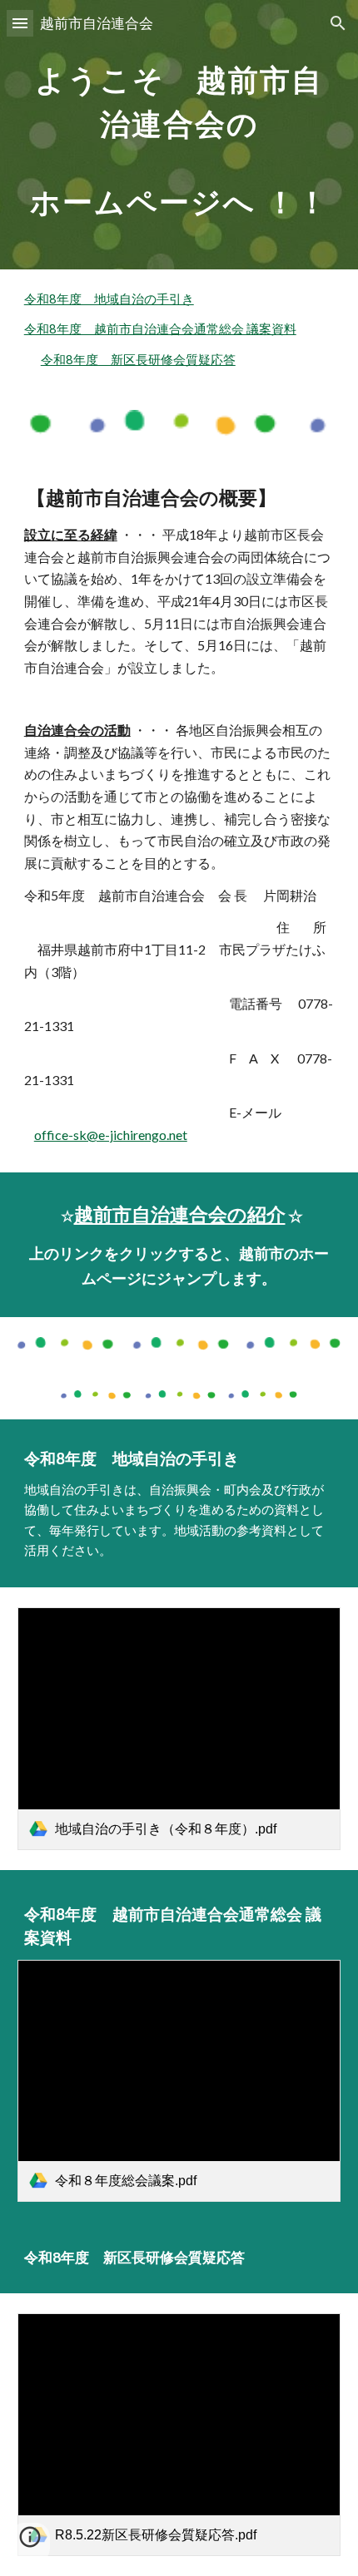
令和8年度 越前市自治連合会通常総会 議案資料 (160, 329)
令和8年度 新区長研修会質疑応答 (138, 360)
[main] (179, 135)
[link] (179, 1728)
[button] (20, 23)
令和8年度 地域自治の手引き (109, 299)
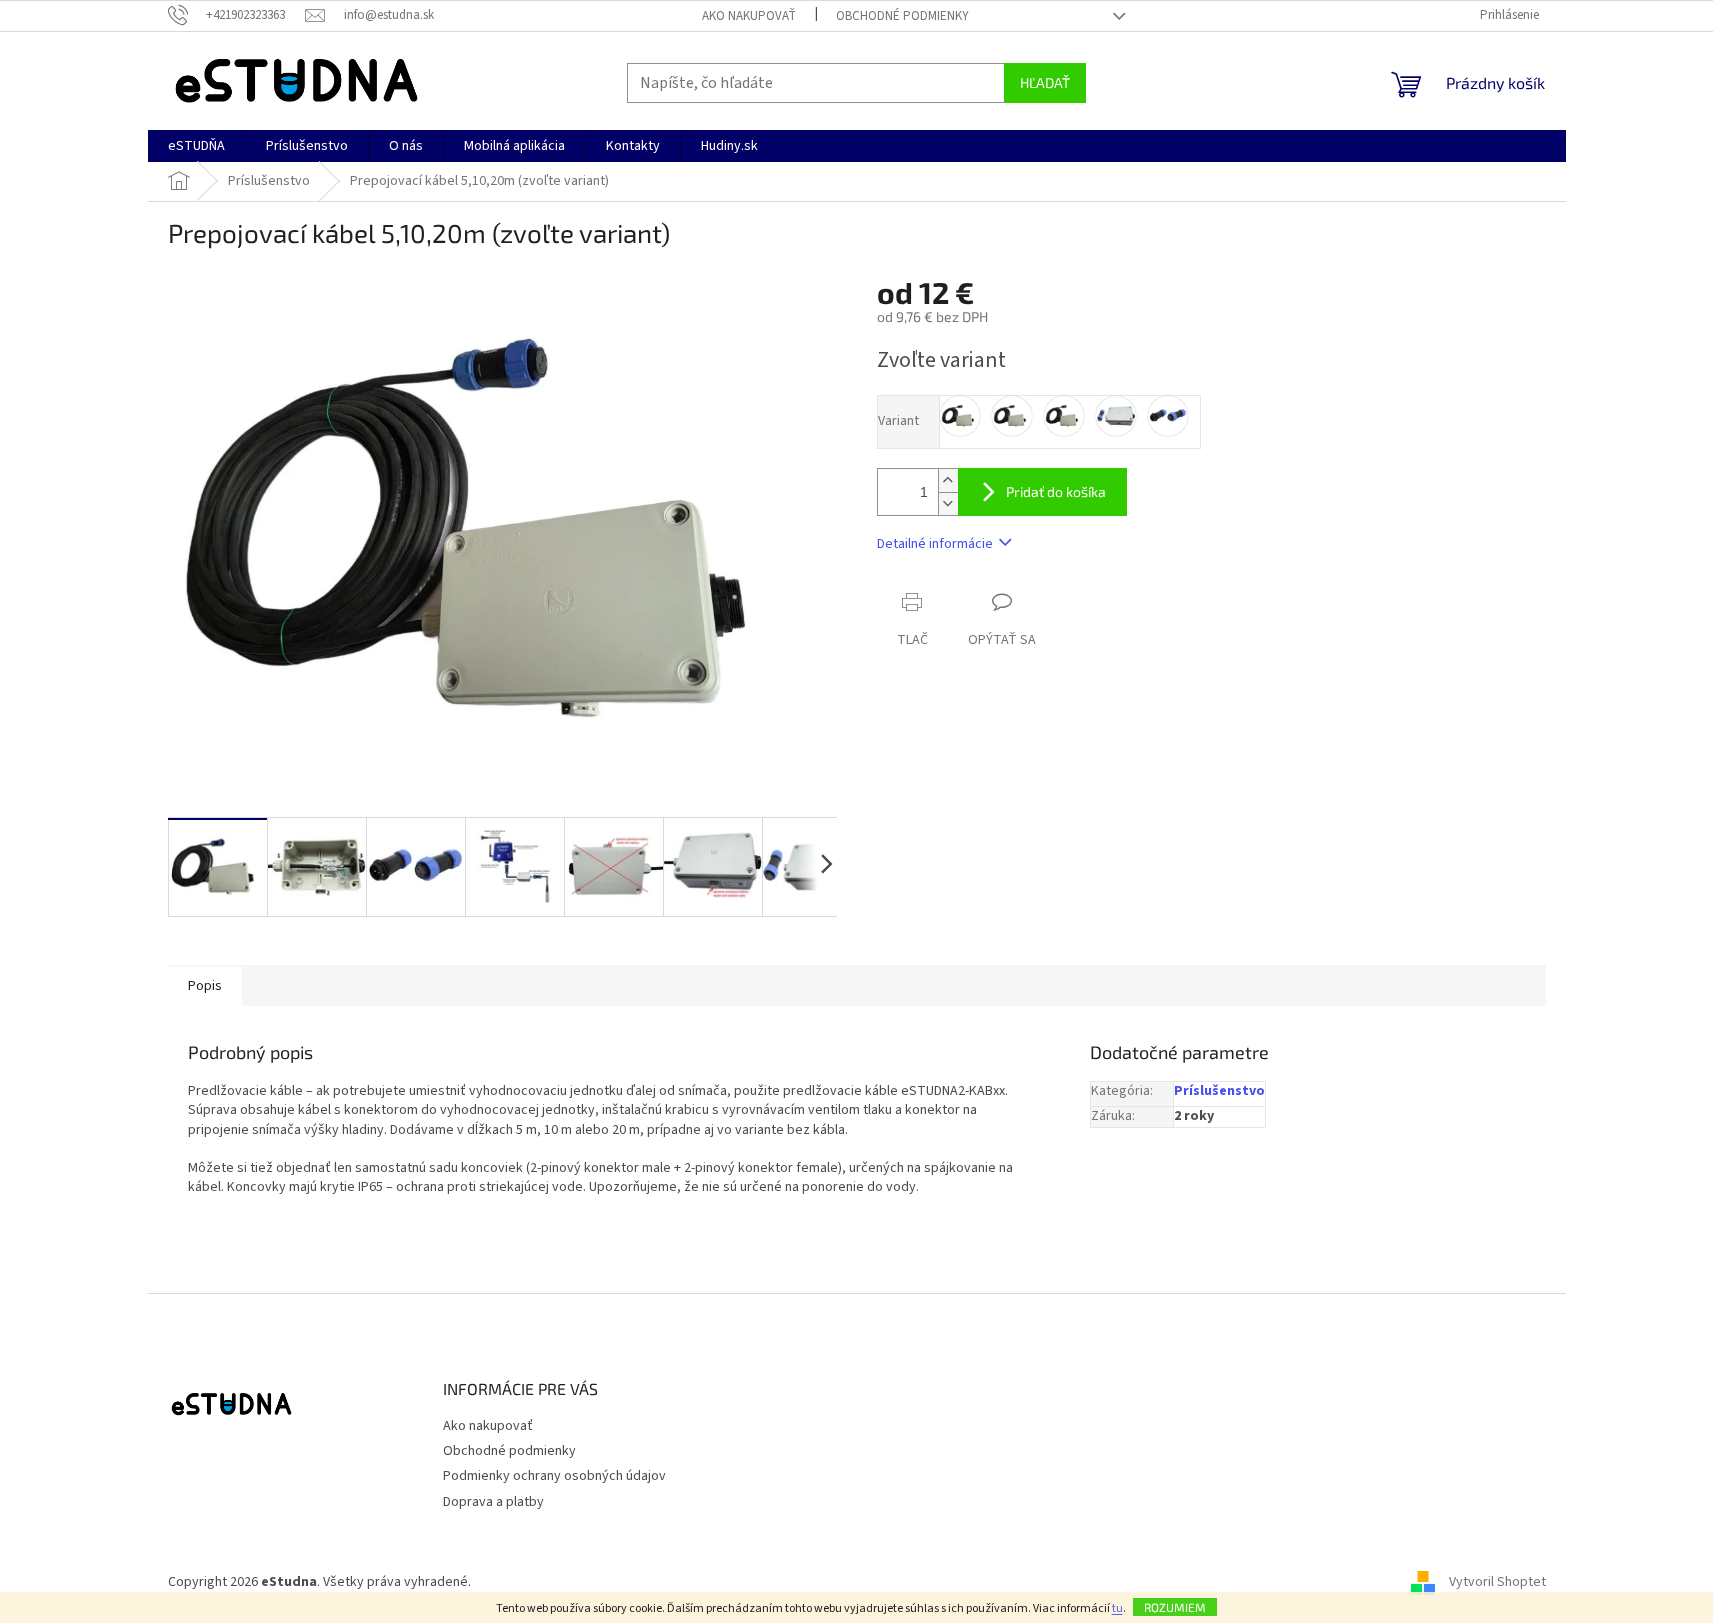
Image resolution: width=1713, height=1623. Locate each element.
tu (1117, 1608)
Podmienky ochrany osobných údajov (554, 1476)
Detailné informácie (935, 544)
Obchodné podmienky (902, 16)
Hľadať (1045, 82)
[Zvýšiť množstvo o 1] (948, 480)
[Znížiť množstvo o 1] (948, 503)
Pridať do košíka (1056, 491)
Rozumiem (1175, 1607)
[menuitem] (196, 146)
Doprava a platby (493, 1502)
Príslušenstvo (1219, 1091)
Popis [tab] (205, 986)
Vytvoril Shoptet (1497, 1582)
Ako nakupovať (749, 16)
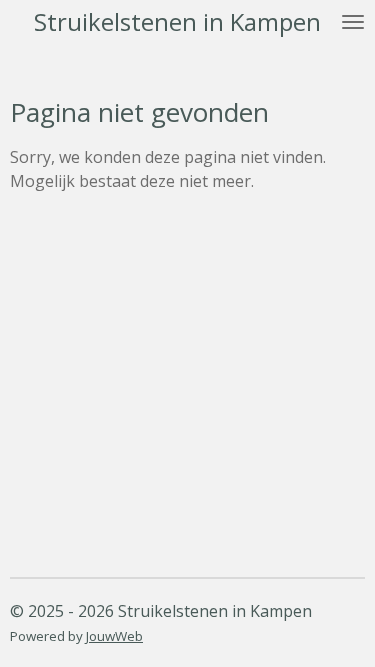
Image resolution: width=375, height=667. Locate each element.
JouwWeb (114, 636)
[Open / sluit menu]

→ **ACTIVITY**:
Transcribe the records word for word and include no pictures.

→ **COMPLETED TASK**:
令和8年度 越前市自治連合会通常総会 議案資料 (160, 329)
令和8年度 新区長研修会質疑応答 (138, 360)
[main] (179, 135)
[link] (179, 1728)
[button] (20, 23)
令和8年度 地域自治の手引き (109, 299)
Image resolution: width=1713, height=1623. Locate each element.
tu (1117, 1608)
Podmienky ochrany osobných údajov (554, 1476)
Detailné informácie (935, 544)
Obchodné podmienky (902, 16)
Hľadať (1045, 82)
[Zvýšiť množstvo o 1] (948, 480)
[Znížiť množstvo o 1] (948, 503)
Pridať do košíka (1056, 491)
Rozumiem (1175, 1607)
[menuitem] (196, 146)
Doprava a platby (493, 1502)
Príslušenstvo (1219, 1091)
Popis [tab] (205, 986)
Vytvoril Shoptet (1497, 1582)
Ako nakupovať (749, 16)
Image resolution: width=375, height=667. Locate each element.
JouwWeb (114, 636)
[Open / sluit menu]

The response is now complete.